> **About this task**
Pull every line with the word "computer" out of the entries below.

[Exercise input — start]

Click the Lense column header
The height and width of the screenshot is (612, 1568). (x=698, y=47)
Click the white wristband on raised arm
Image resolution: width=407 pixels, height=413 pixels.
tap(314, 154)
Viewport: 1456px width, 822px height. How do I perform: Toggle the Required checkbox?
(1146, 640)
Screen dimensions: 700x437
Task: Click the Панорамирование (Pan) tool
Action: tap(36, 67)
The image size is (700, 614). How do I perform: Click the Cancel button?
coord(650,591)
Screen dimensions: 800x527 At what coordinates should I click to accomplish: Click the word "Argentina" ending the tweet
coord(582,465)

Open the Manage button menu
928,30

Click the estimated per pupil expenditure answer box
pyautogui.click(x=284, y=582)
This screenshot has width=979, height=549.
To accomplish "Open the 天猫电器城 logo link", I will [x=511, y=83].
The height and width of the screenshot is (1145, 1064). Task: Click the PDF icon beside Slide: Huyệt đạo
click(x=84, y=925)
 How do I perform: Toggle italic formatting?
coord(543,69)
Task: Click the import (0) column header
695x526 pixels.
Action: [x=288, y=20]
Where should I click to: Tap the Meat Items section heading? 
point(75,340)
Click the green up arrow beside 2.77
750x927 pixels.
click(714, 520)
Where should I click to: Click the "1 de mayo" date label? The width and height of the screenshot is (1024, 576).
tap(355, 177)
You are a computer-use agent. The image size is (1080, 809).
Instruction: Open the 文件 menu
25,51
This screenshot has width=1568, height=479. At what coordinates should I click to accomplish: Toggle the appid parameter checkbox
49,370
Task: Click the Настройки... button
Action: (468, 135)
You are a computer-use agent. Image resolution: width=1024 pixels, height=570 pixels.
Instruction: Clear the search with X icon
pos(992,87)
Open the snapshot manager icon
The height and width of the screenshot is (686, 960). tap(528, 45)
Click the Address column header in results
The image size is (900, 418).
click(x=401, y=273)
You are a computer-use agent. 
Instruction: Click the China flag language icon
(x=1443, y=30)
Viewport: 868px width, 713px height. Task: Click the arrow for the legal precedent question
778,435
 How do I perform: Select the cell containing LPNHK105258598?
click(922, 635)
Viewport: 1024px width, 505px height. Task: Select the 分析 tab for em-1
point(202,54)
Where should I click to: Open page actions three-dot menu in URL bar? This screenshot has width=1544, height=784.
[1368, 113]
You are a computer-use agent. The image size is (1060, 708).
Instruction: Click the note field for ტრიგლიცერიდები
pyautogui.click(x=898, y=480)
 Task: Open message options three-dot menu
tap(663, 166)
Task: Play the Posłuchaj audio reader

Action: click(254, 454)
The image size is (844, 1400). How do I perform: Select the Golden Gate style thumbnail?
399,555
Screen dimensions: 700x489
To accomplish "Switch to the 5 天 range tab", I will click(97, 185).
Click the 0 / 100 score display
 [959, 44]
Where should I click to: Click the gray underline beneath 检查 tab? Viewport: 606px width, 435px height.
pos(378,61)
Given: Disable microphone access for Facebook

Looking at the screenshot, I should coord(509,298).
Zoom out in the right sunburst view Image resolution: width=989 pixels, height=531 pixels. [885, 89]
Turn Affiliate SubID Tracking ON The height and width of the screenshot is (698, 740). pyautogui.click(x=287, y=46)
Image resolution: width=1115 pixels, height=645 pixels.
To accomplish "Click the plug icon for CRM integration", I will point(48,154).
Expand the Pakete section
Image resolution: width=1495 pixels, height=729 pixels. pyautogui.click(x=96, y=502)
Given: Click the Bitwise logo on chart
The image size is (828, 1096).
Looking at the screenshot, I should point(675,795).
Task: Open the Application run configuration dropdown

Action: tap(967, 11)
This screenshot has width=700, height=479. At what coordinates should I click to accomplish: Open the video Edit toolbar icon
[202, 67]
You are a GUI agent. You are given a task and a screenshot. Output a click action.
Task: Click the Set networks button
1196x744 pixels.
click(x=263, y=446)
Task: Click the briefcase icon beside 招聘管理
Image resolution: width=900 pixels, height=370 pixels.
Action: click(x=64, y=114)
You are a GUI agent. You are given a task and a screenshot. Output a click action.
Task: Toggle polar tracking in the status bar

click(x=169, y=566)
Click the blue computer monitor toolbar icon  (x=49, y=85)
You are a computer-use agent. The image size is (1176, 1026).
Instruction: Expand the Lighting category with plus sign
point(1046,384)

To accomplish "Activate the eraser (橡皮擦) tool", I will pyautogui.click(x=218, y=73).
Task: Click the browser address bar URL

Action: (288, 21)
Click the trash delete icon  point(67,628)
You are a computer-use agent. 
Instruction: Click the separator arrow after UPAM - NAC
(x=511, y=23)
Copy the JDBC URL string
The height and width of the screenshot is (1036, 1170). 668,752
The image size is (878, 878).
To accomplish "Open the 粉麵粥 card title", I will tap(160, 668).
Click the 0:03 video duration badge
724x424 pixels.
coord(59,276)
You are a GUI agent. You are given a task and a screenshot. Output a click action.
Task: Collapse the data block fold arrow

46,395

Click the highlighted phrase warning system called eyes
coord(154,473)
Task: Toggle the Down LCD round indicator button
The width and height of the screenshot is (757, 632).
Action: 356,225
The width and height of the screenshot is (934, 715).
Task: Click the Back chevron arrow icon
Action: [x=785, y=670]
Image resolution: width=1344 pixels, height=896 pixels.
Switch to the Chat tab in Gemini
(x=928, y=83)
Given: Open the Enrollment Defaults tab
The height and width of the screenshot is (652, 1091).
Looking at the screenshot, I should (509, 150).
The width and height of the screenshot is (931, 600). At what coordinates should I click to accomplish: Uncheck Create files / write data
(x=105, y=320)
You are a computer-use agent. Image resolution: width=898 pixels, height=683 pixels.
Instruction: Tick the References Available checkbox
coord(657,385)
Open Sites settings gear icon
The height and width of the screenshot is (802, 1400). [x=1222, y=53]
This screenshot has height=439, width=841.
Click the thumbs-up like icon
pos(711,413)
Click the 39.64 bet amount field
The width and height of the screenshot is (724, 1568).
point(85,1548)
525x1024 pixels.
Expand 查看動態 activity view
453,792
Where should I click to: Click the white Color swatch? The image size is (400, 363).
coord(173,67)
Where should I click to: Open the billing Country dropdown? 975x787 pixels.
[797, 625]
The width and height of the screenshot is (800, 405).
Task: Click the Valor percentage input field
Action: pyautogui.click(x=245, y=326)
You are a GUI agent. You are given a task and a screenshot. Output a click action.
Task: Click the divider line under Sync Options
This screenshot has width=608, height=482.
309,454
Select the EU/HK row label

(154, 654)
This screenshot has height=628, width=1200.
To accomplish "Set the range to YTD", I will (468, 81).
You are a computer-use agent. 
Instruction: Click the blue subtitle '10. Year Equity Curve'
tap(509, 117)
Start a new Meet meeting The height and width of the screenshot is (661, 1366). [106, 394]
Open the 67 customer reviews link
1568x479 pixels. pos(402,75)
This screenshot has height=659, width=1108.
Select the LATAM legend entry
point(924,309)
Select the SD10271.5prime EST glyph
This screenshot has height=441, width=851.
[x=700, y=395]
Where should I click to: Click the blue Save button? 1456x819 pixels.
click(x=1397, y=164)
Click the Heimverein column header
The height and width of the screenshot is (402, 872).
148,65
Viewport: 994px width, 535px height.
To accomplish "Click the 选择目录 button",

[Exercise input — finish]

> **Task output**
You are a computer-use agent. The image size is (1080, 809).
You are a computer-use agent. Image resolution: width=1024 pixels, height=570 pixels.
You are a computer-use agent. 
You are a computer-use agent. The image size is (1060, 708).
Click the blue computer monitor toolbar icon  (x=49, y=85)
You are a computer-use agent. The image size is (1176, 1026).
You are a computer-use agent. 
You are a computer-use agent. Image resolution: width=898 pixels, height=683 pixels.
You are a computer-use agent. 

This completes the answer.